======== Text excerpt ========

Files
CSV
How to define, write and query CSV data.
Define Collection
content.config.ts
import { defineCollection, defineContentConfig, z } from '@nuxt/content'
export default defineContentConfig({
collections: {
authors: defineCollection({
type: 'data',
source: 'authors/**.csv',
schema: z.object({
name: z.string(),
email: z.string(),
avatar: z.string()
})
})
}
})
.csv
files Create
Create author files in content/authors/
directory.
id,name,email
1,John Doe,john@example.com
2,Jane Smith,jane@example.com
3,Alice Johnson,alice@example.com
name,role,avatar
John Doe,Developer,https://avatars.githubusercontent.com/u/1?v=4
Jane Smith,Designer,https://avatars.githubusercontent.com/u/2?v=4
Each CSV file should have a header row that defines the column names, which will be used as object keys when parsed.
Query Data
Now we can query authors:
<script lang="ts" setup>
// Find a single author
const { data: author } = await useAsyncData('john-doe', () => {
return queryCollection('authors')
.where('name', '=', 'John Doe')
.first()
})
// Get all authors
const { data: authors } = await useAsyncData('authors', () => {
return queryCollection('authors')
.order('name', 'ASC')
.all()
})
</script>
<template>
<ul>
<li v-for="author in authors" :key="author.id">
{{ author.name }} ({{ author.email }})
</li>
</ul>
</template>
Configuration
You can configure how CSV files are parsed in your nuxt.config.ts
:
nuxt.config.ts
export default defineNuxtConfig({
content: {
build: {
csv: {
// Convert CSV data to JSON objects
json: true,
// Specify custom delimiter (default is ',')
delimiter: ','
}
}
}
})
With json: true
in the configuration, each row will be converted to a JavaScript object with the header row used as keys:
[
{
"id": "1",
"name": "John Doe",
"email": "john@example.com"
},
{
"id": "2",
"name": "Jane Smith",
"email": "jane@example.com"
}
]
Custom Delimiters
If your CSV files use a different delimiter, you can specify it in the configuration:
nuxt.config.ts
export default defineNuxtConfig({
content: {
build: {
csv: {
delimiter: ';' // Use semicolon as delimiter
}
}
}
})
This would parse CSV files like:
semicolon-data.csv
id;name;email
1;John Doe;john@example.com
2;Jane Smith;jane@example.com
The CSV parser can be disabled by setting
csv: false
in the configuration if you don't need CSV support.

======== Source material ========

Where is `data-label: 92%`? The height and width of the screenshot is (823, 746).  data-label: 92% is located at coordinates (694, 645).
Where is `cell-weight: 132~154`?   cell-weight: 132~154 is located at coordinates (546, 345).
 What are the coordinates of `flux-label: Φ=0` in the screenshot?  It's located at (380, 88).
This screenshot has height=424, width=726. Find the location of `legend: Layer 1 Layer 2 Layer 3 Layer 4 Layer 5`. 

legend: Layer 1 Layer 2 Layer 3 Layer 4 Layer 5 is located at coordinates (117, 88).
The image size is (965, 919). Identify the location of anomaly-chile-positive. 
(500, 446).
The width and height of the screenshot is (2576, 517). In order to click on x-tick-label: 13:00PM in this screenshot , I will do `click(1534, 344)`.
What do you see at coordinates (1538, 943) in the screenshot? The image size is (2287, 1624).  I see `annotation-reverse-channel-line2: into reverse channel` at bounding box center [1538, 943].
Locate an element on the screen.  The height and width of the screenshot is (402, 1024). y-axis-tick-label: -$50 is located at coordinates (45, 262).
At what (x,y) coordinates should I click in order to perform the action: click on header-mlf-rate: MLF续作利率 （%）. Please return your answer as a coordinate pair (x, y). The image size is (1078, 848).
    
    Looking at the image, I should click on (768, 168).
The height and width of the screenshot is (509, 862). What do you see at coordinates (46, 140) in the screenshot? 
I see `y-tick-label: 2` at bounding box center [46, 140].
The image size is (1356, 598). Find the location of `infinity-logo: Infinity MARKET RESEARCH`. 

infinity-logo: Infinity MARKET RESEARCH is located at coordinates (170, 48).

========

_Problem to work on_
What is the default delimiter in the CSV guide? The data has no role in this.

_Answer to the problem_
A comma (',').